- **EXERCISE AIM**
In the records below, the relevant part opens with the line containing "This screenshot has height=477, width=1024." and closes with the line containing "Task: Click the blue Share button"; print that part exactly and only, without its pictures.

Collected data

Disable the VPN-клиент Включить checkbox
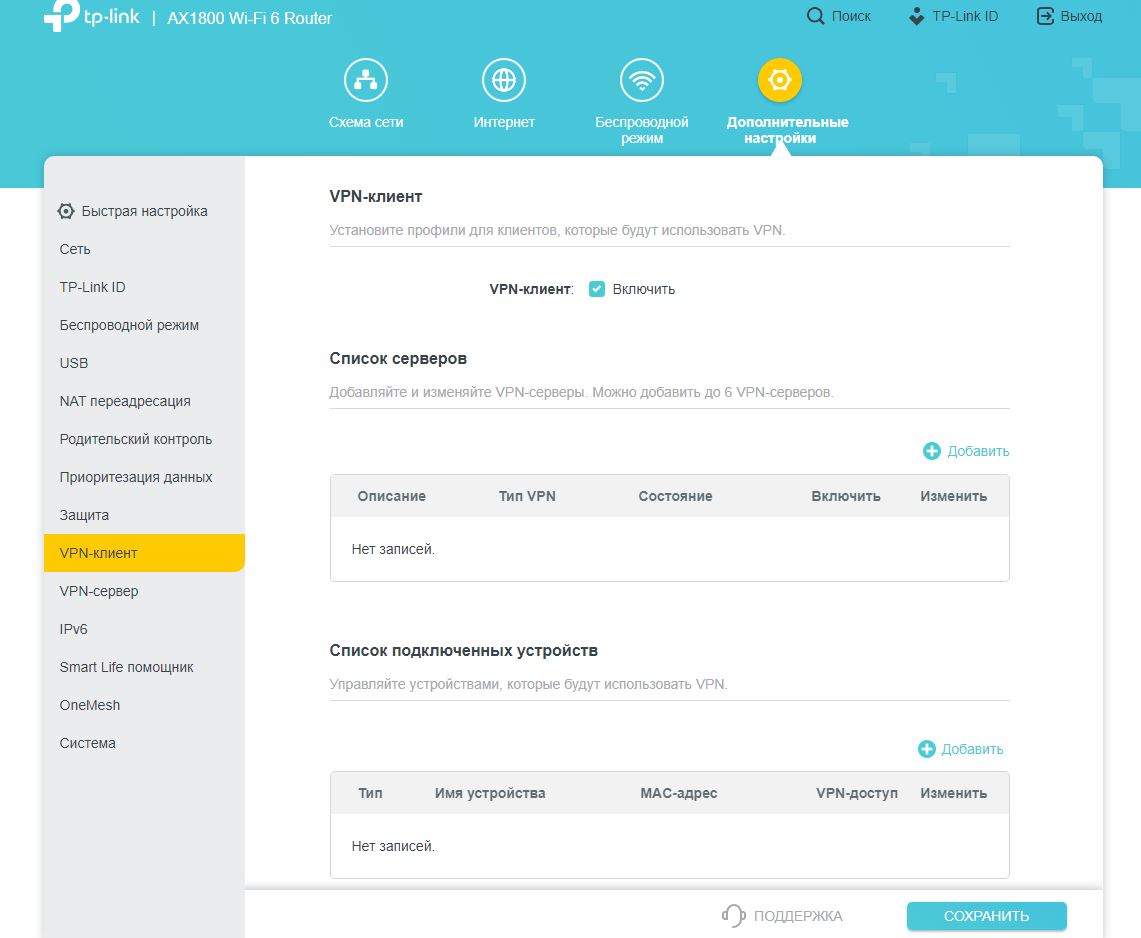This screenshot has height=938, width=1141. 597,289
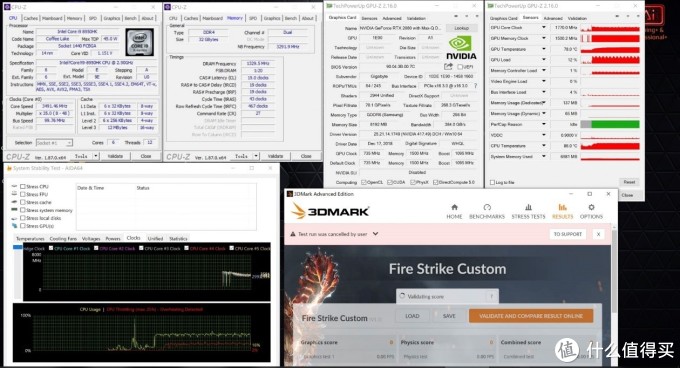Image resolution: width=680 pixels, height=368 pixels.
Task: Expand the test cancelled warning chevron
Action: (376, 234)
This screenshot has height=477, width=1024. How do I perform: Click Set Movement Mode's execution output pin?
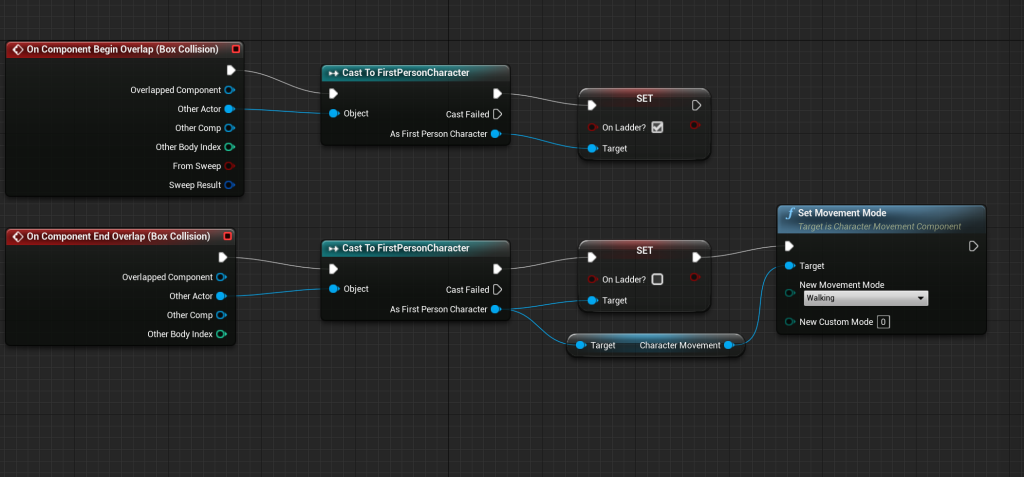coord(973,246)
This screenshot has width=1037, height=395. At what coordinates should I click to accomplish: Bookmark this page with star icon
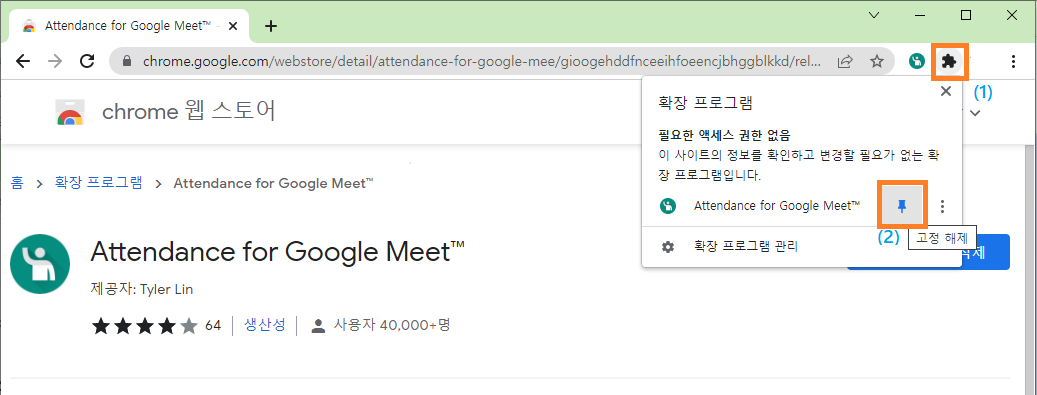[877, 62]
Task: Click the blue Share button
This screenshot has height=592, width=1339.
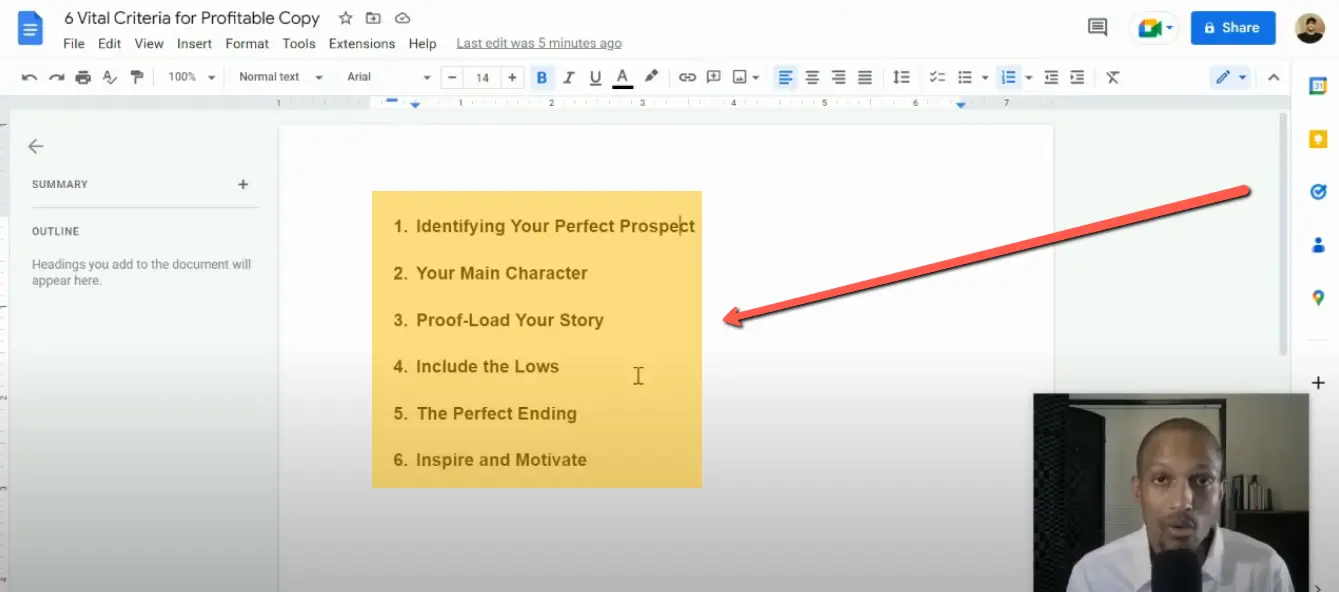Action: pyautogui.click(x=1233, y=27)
--
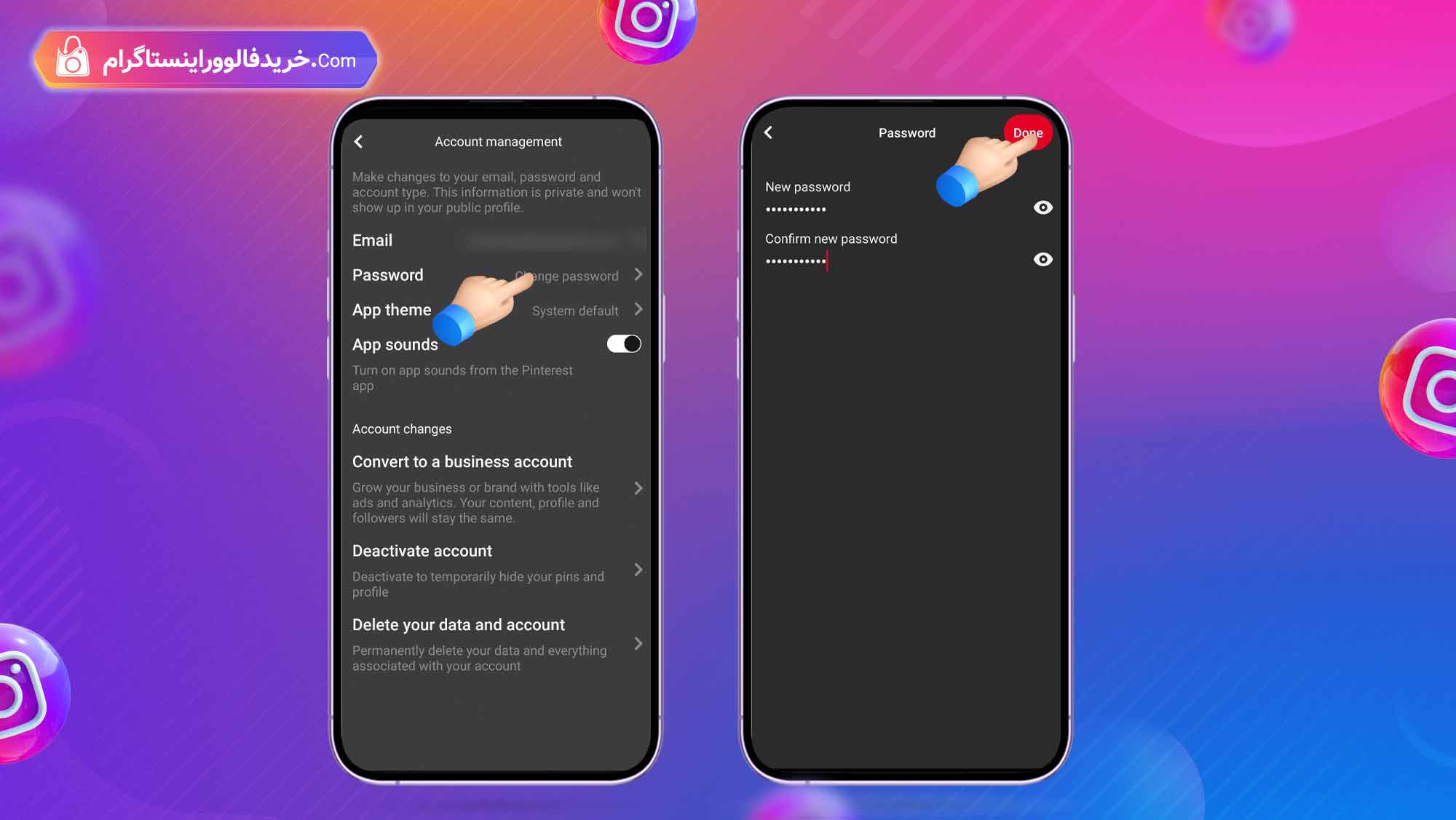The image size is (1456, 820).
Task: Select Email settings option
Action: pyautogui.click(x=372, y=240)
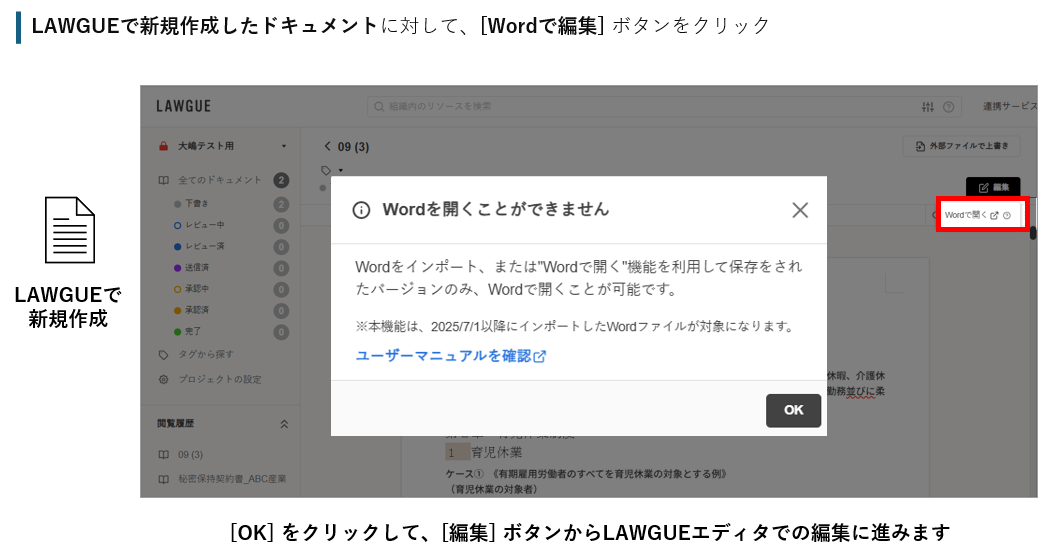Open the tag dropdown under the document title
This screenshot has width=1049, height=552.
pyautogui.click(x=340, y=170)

- **TASK RESULT**
This screenshot has height=477, width=1024. How do I perform: Click Set Movement Mode's execution output pin?
coord(973,246)
This screenshot has width=1037, height=395. At what coordinates should I click to accomplish: Bookmark this page with star icon
[877, 62]
Task: Click the blue Share button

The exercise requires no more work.